LARA PRIETO (ENVIADA ESPECIAL A BIELORRUSIA)
Mikalai Statkévich fue liberado de la prisión bielorrusa donde cumplía una condena de 14 años, pero no fue una decisión que tomara él mismo. Acusado de organizar las masivas protestas de 2020 que demandaban la renuncia del presidente Alexander Lukashenko, ha estado en prisión por más de cinco años en condiciones extremadamente duras. Su nombre fue incluido en una lista de 52 prisioneros que iban a ser liberados en un acuerdo mediado por Estados Unidos. Sin embargo, Mikalai tomó la drástica decisión de no abandonar Bielorrusia.
Su esposa, Marina Adamóvich, relata que, justo antes de cruzar la frontera hacia Lituania, Mikalai se bajó del autobús donde lo transportaban. «A un metro de la barrera, Mikalai pateó la puerta y se bajó. Se quedó a uno o dos metros de la frontera bielorrusa», cuenta Marina en una entrevista con RTVE. Ella se enteró de su decisión de regresar mientras él estaba en una zona neutral entre Bielorrusia y Europa, donde permaneció durante horas. Marina pudo comunicarse con él gracias a un teléfono que le hicieron llegar, pero no intentó convencerlo de irse. “Él me dijo que no permitiría que lo deportaran y que regresaba”, recuerda, visiblemente emocionada, tras tres años sin poder hablar con su marido.
Las condiciones en las que Mikalai ha estado detenido son estremecedoras. Ha pasado la mitad de su tiempo en celdas de castigo y su salud ha sufrido gravemente, padeciendo arritmia, bronquitis crónica, y un infarto. A pesar de todo, su determinación de luchar por la libertad de Bielorrusia sigue intacta. “Haremos libre a este país”, es una de sus frases más memorables, que retoma Marina al recordar su liberación en 2015, cuando fue recibido por cientos de personas en la estación del Este de Minsk.

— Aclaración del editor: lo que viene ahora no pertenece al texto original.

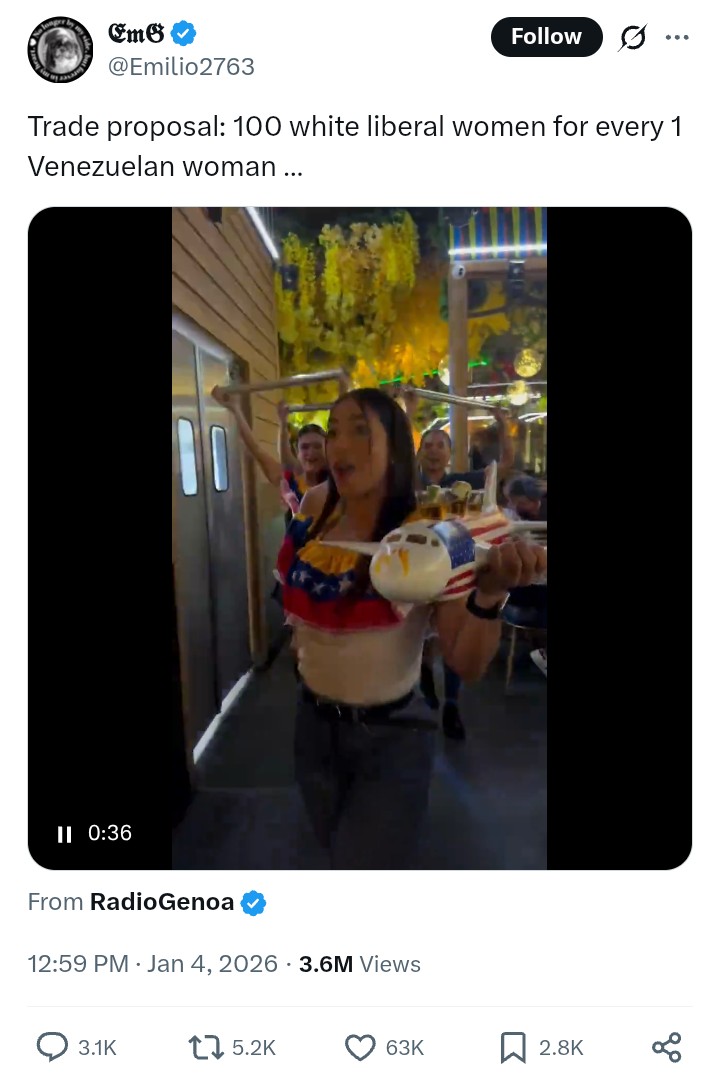Bookmark the post with the bookmark icon
720x1083 pixels.
tap(513, 1048)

Tras su decisión de no cruzar la frontera, fue llevado nuevamente a territorio bielorruso por agentes encapuchados. Su paradero actual es desconocido, y Marina ha denunciado su desaparición, esperando una respuesta oficial en dos semanas.
Por su parte, Alexander Lukashenko ha confirmado que Statkévich está de vuelta en Bielorrusia, añadiendo que, al ser cuestionado sobre su deseo de regresar a su país, Mikalai respondió que “irá a la cárcel”. Este comentario del presidente bielorruso no deja lugar a dudas sobre las intenciones del régimen respecto a los opositores. “En el momento de su liberación, Statkévich ya estaba llegando al final de su vida”, afirmó Lukashenko, sugiriendo que su salud podría deteriorarse aún más en prisión.
En una situación similar, María Koléshikova, otra de las líderes de las protestas de 2020, rompió su pasaporte para evitar ser deportada y ahora cumple una condena de 11 años por «conspiración para tomar el poder». Su nombre nunca ha figurado en las listas de prisioneros indultados por supuestos delitos de extremismo.
La reciente ola de liberaciones de prisioneros en Bielorrusia ha coincidido con un acercamiento diplomático entre Washington y Minsk, especialmente tras el regreso de Trump a la Casa Blanca. Este verano, Lukashenko tuvo su primera conversación prolongada con un líder estadounidense en casi tres décadas. En el transcurso del año, funcionarios de la administración estadounidense han visitado Bielorrusia en varias ocasiones, siendo la más reciente antes de la liberación del grupo de prisioneros. Durante esos encuentros, se intercambiaron regalos y mensajes de apoyo entre ambos países, destacando la esperanza de un progreso hacia objetivos comunes.